University of Maryland Extension

Swiss Chard

 Swiss chard ready for harvest

Swiss chard (Beta vulgaris var. cicla) is also known by the names Silverbeet, Perpetual Spinach, Spinach Beet, Crab Beet, Seakale Beet, and Mangold.  This leafy vegetable is a cultivated descendant of the sea beet, Beta vulgaris subsp. maritima. It is in the same species as beetroot (garden beet) except it lacks the swollen, edible storage root. The word Swiss was used to distinguish chard from French spinach varieties by 19th century seed catalog publishers. The first varieties of this popular leafy vegetable have been traced to Sicily. Fresh, young chard can be used raw in salads. Mature chard leaves and stalks are typically cooked or sautéed. Their bitterness fades with cooking, leaving a refined flavor which is more delicate than that of cooked spinach.

Cultivars of chard include green forms, such as 'Lucullus' and 'Fordhook Giant,' as well as red-ribbed forms such as 'Ruby Chard,' 'Rainbow Chard,' and 'Rhubarb Chard.'  All parts of the chard plant contain oxalic acid.
Swiss chard leaves grow vigorously throughout the season.

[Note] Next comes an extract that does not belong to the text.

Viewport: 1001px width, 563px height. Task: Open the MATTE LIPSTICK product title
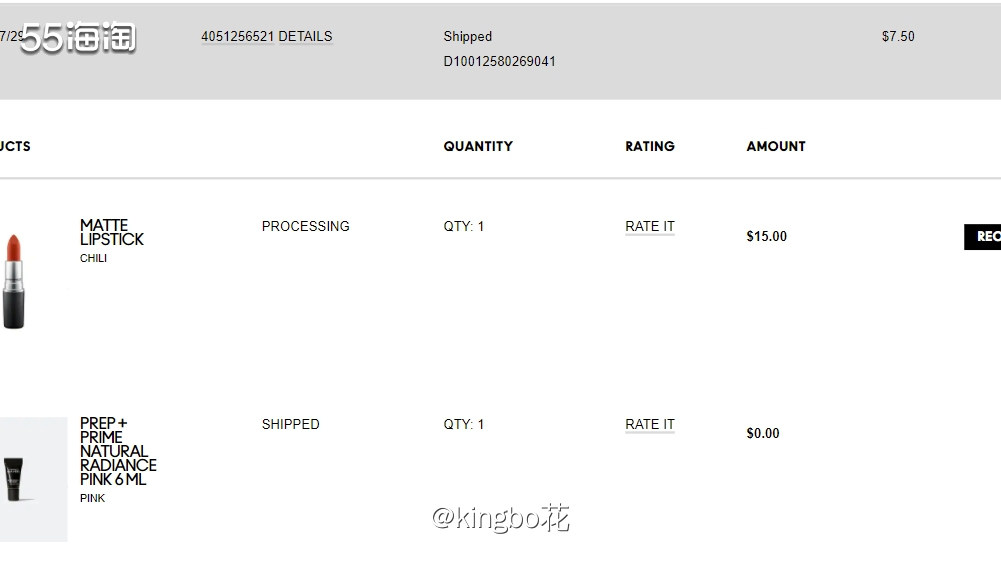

Direct sowing is preferable to transplanting because there is less root disturbance. Sow anytime between April 15th and June 15th. Plant in loose, rich, well-drained and deeply cultivated soil in wide rows or beds with full sun. Like beets, the seed is really a fruit containing several embryos which will need to be thinned.  Space seeds 2 inches apart in all directions, and cover with ½inch of fine soil or 1inch of sandy soil. Thin plants to 4 inches apart when they are about 2 inches high. You can re-plant the thinned seedlings but you will need to water them twice daily until they establish new root systems.

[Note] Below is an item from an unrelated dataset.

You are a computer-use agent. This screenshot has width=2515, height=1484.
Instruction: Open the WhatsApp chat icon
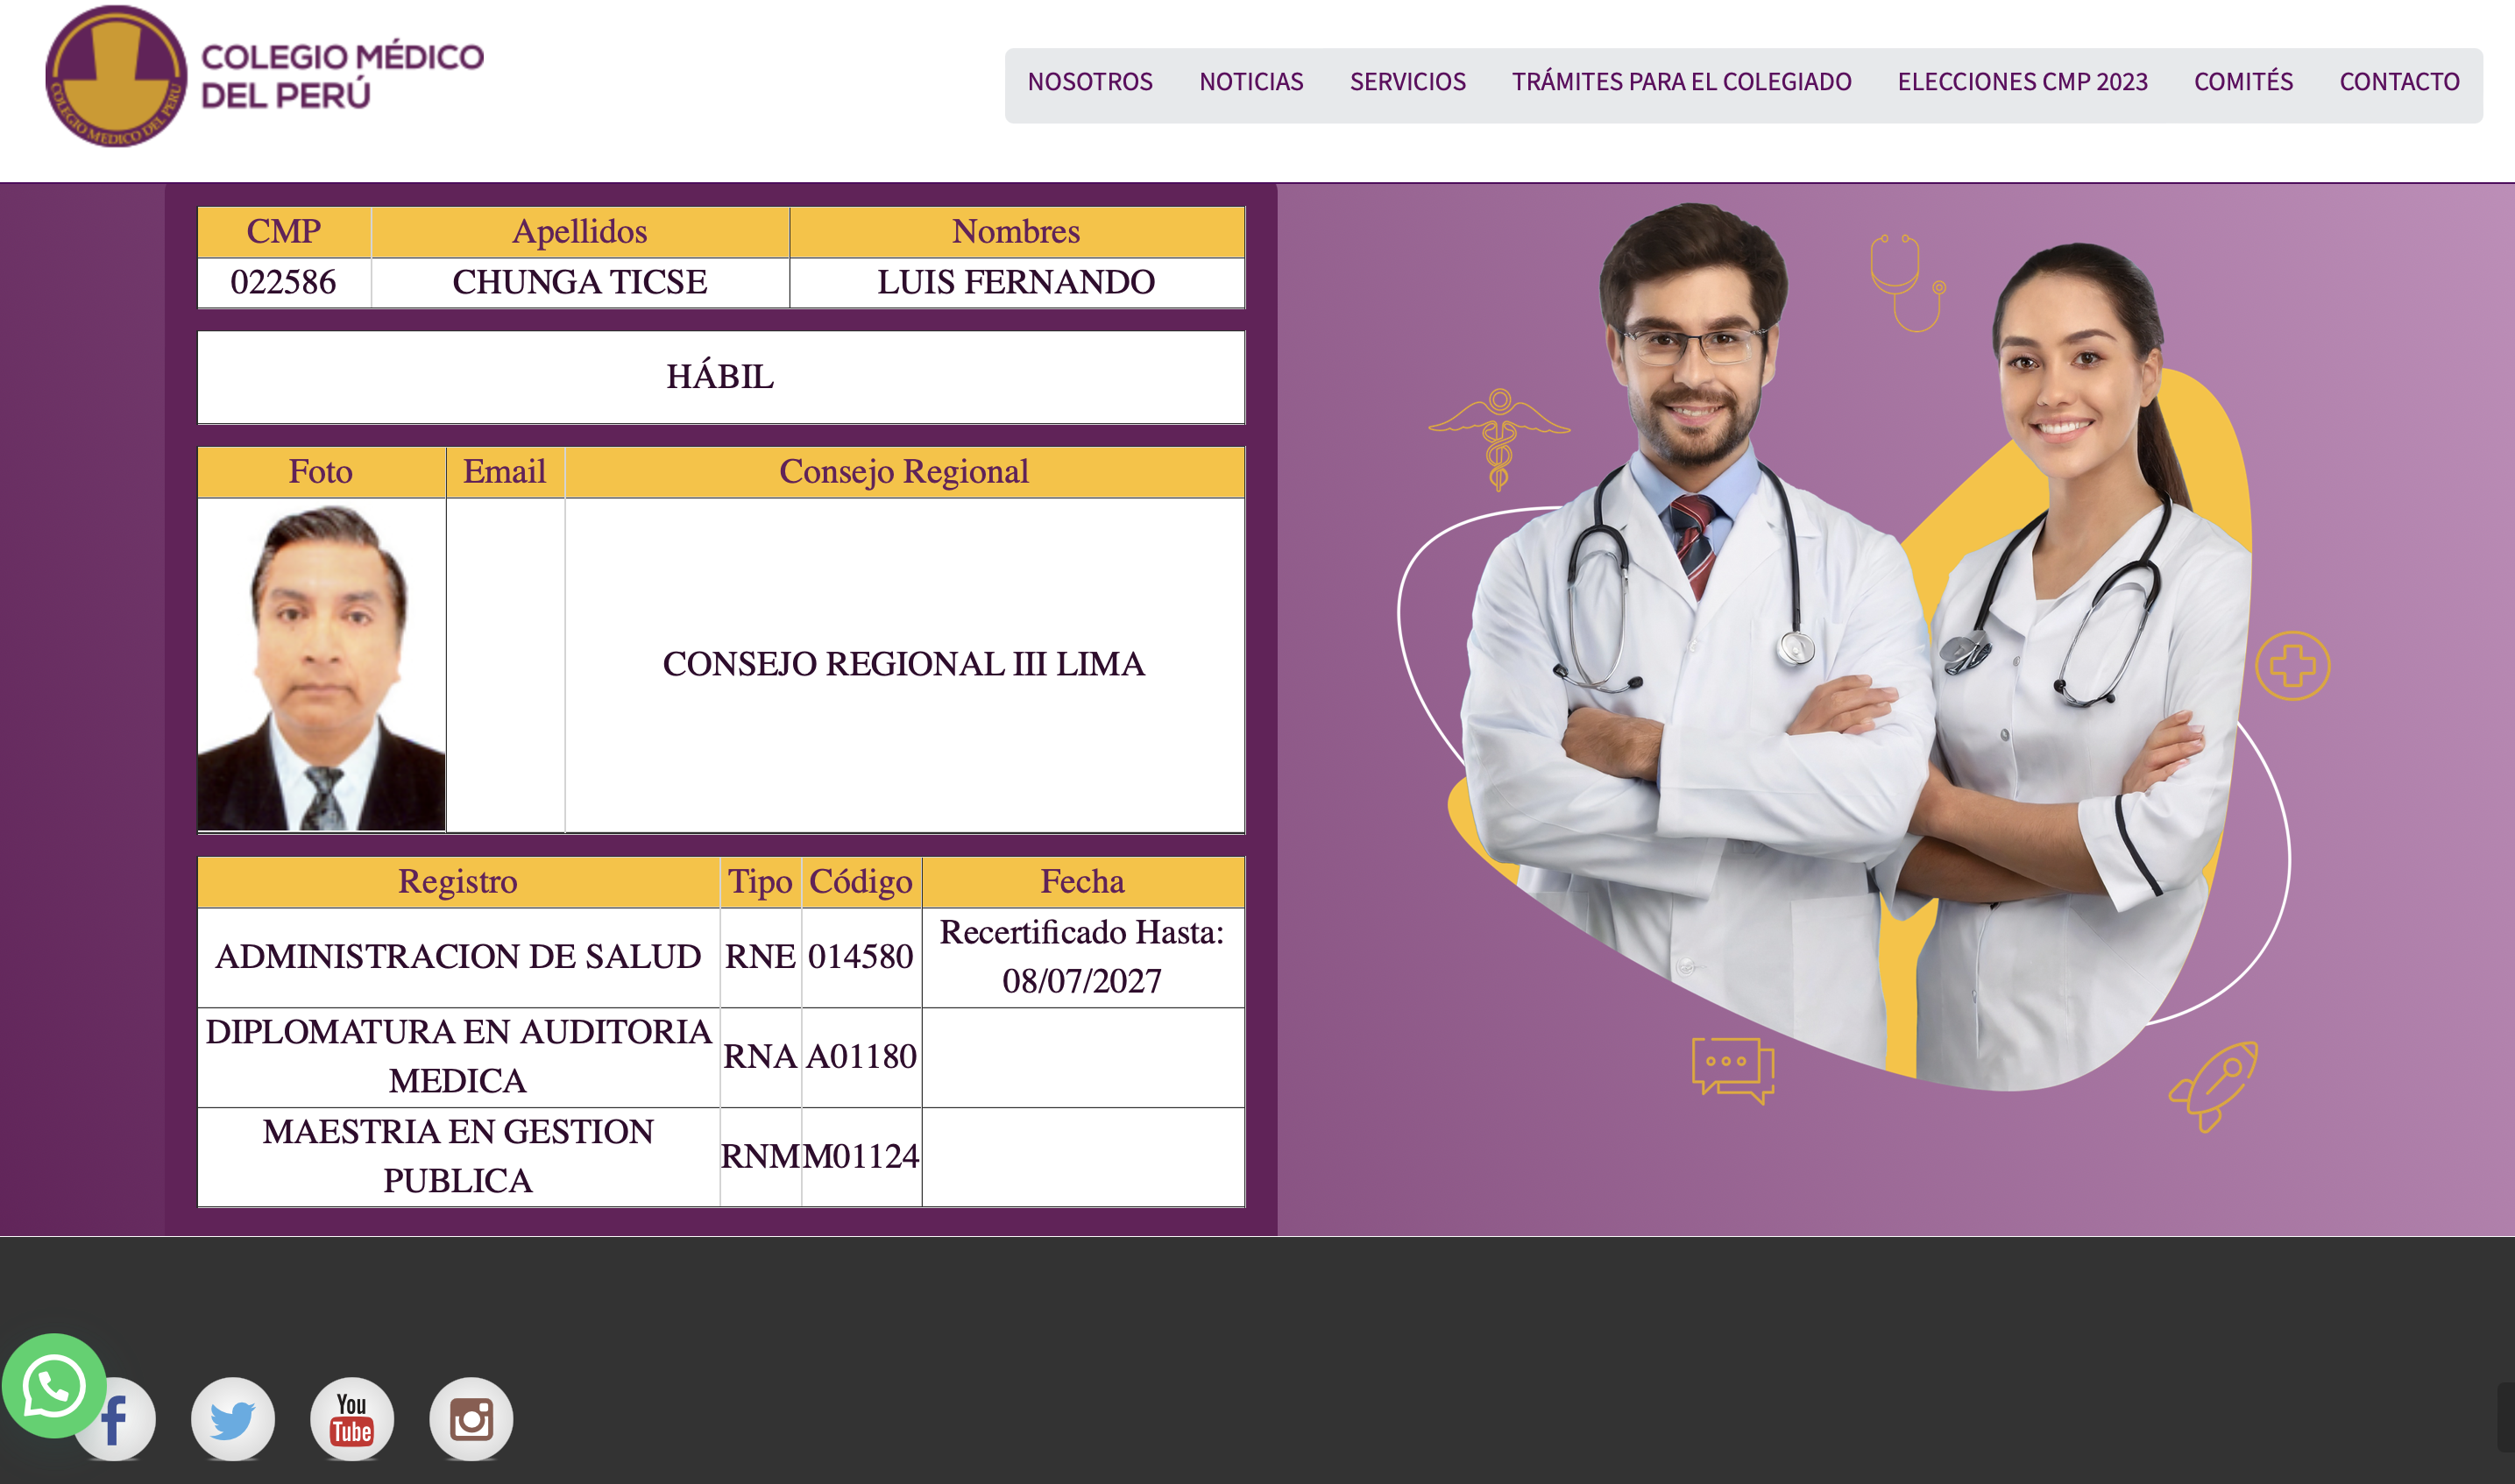[x=53, y=1385]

  • Fertilizing - Apply a pre-plant fertilizer before seeding this heavy feeder. In August, pull off old leaves and  fertilizer lightly.
  • Watering - Keep plants uniformly supplied with moisture for best performance. Water deeply and regularly during dry periods.
  • Weeding -Remove all young weed seedlings by hand  and use a mulch laid along each side of the row to keep weed seeds from germinating. Thin by removing (cutting) plants in early summer so that spacing is about 8-12 inches apart.
  • Special directions –  Soaking seed in warm water for 24 hours before sowing will aid germination and may help prevent soil rot and seed maggot problems in cool, spring soil.

Common Problems

  • Bolting
  • Cercospora leaf spot
  • Leafminer
  • Common vegetable problems  


    Chard can be harvested while the leaves are young and tender or after maturity when they are larger and have slightly tougher stems.  Young leaves (smaller than 4 inches) may be eaten fresh in salads.  Mature leaves may be chopped and sautéed. The “ribs” may be eaten like celery.  It can be harvested until frost.  At any point in the growing season, snip leaves 2 inches above crowns to rejuvenate plants.  New, succulent leaves soon will be ready to harvest.

    Storage and Preservation  

    Chard is extremely perishable. It stores best in very cold (32 degrees F), moist (95% Relative Humidity) environment.  Store in the refrigerator in a vented plastic bag.

    root knot nematode        root knot nematode nodules on roots
                                     Root knot nematode injury to Swiss chard

    This photo of Swiss chard roots show the galls caused by root knot nematodes- Meloidogyne species. The location was a community garden in Baltimore. Interestingly, susceptible vegetable plants in adjacent beds were symptomless. This is a group of very common parasitic nematodes that live in the soil and feed inside plant roots. Typical symptoms include stunting, wilting, and loss of vigor. Management information for gardeners is in (PDF) HG 72 - Root-Knot Nematodes and Vegetable Crops.